TASK OBJECTIVE =
Please render the lines of the items below as a JSON list of strings, one string per line, leaving out blank lines and the pictures.

DATA LINES =
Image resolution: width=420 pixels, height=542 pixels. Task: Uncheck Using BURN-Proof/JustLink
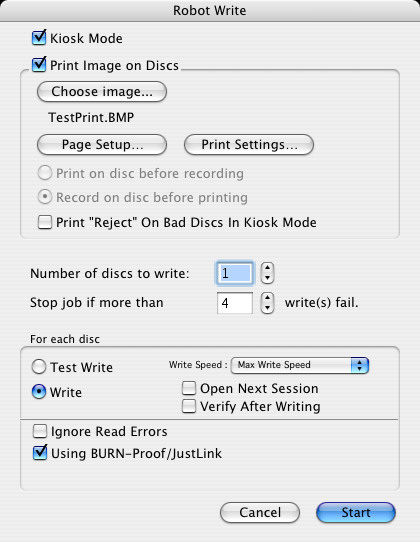[x=40, y=453]
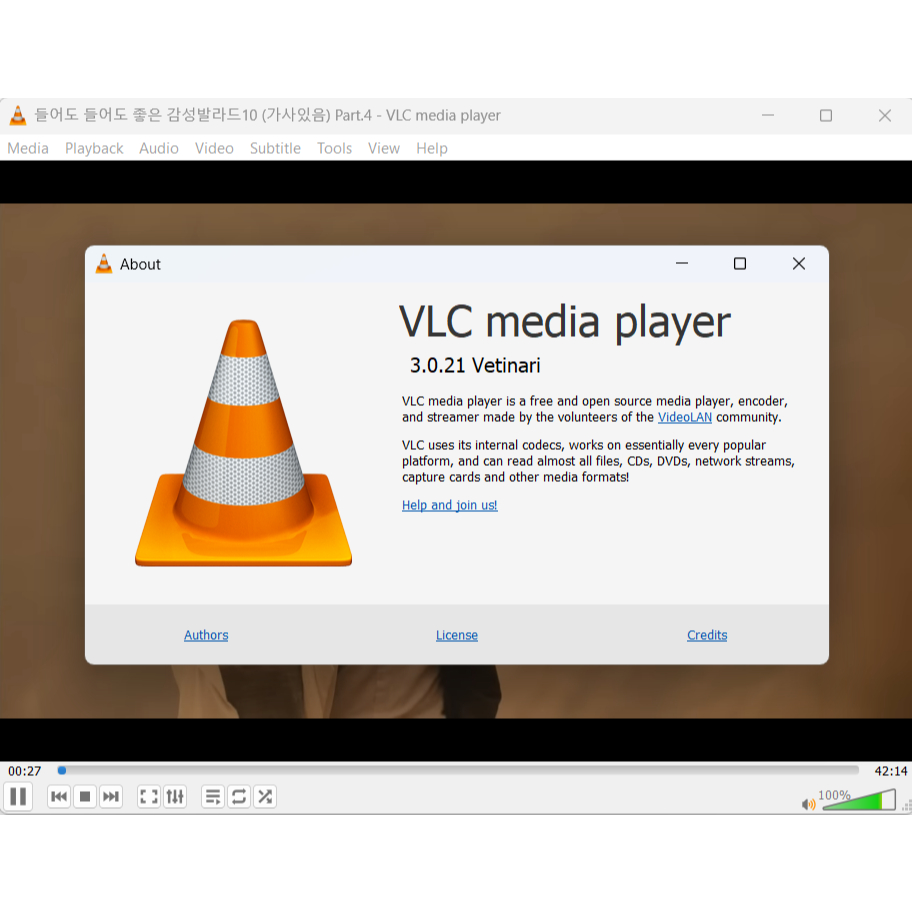
Task: Toggle random shuffle playback
Action: (x=265, y=797)
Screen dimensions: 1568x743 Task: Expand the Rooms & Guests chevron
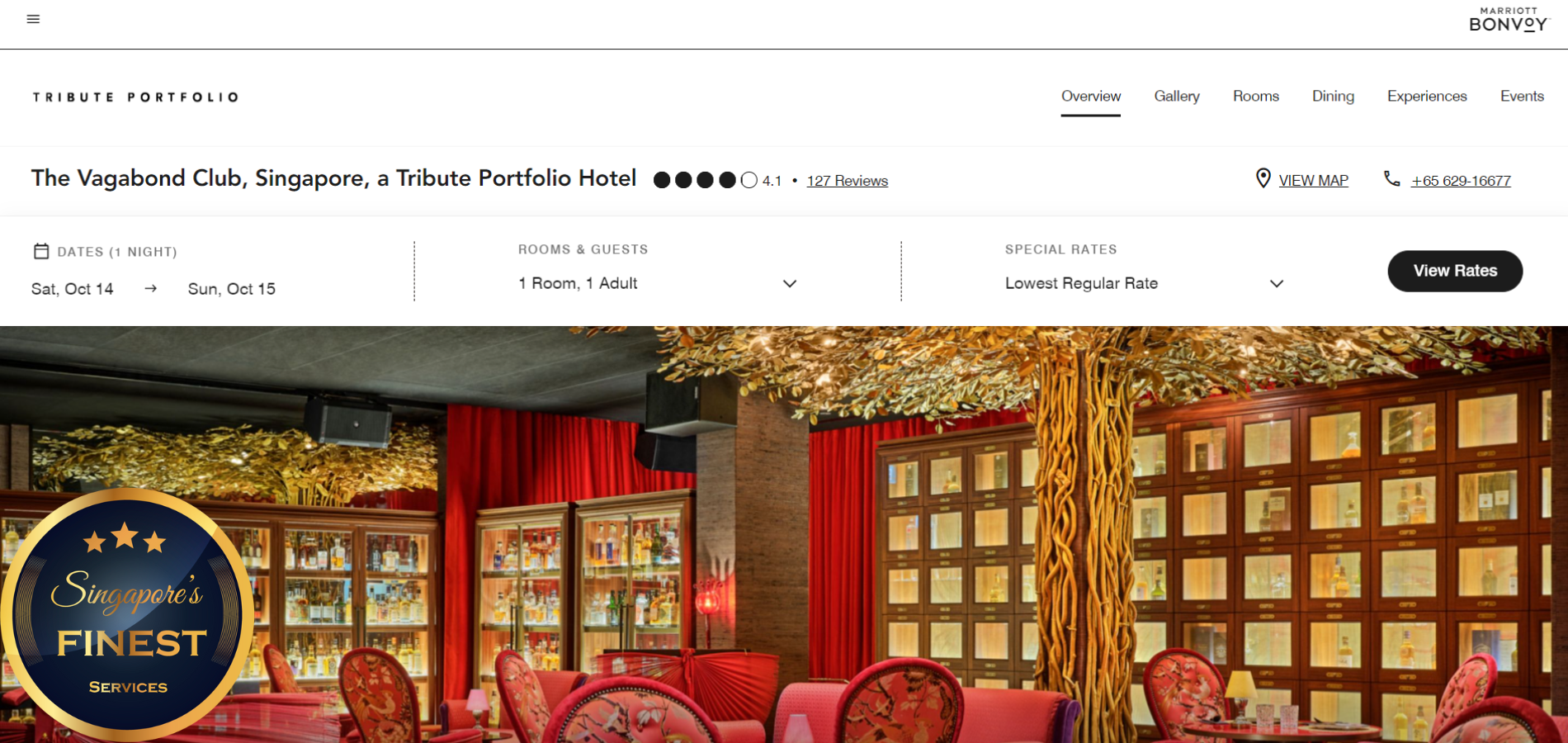click(x=789, y=283)
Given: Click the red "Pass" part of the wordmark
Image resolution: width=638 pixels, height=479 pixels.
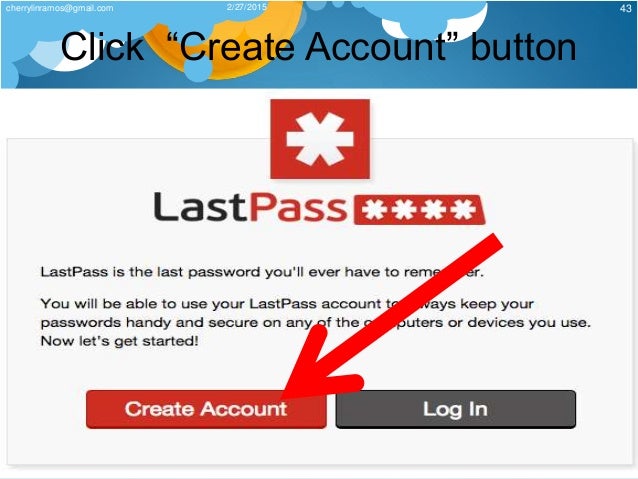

RESULT =
[
  "Image resolution: width=420 pixels, height=542 pixels. Task: Uncheck Using BURN-Proof/JustLink",
  "[x=40, y=453]",
  "Task: Toggle random shuffle playback",
  "Action: (x=265, y=797)",
  "Screen dimensions: 1568x743 Task: Expand the Rooms & Guests chevron",
  "click(x=789, y=283)",
  "Given: Click the red \"Pass\" part of the wordmark",
  "Image resolution: width=638 pixels, height=479 pixels."
]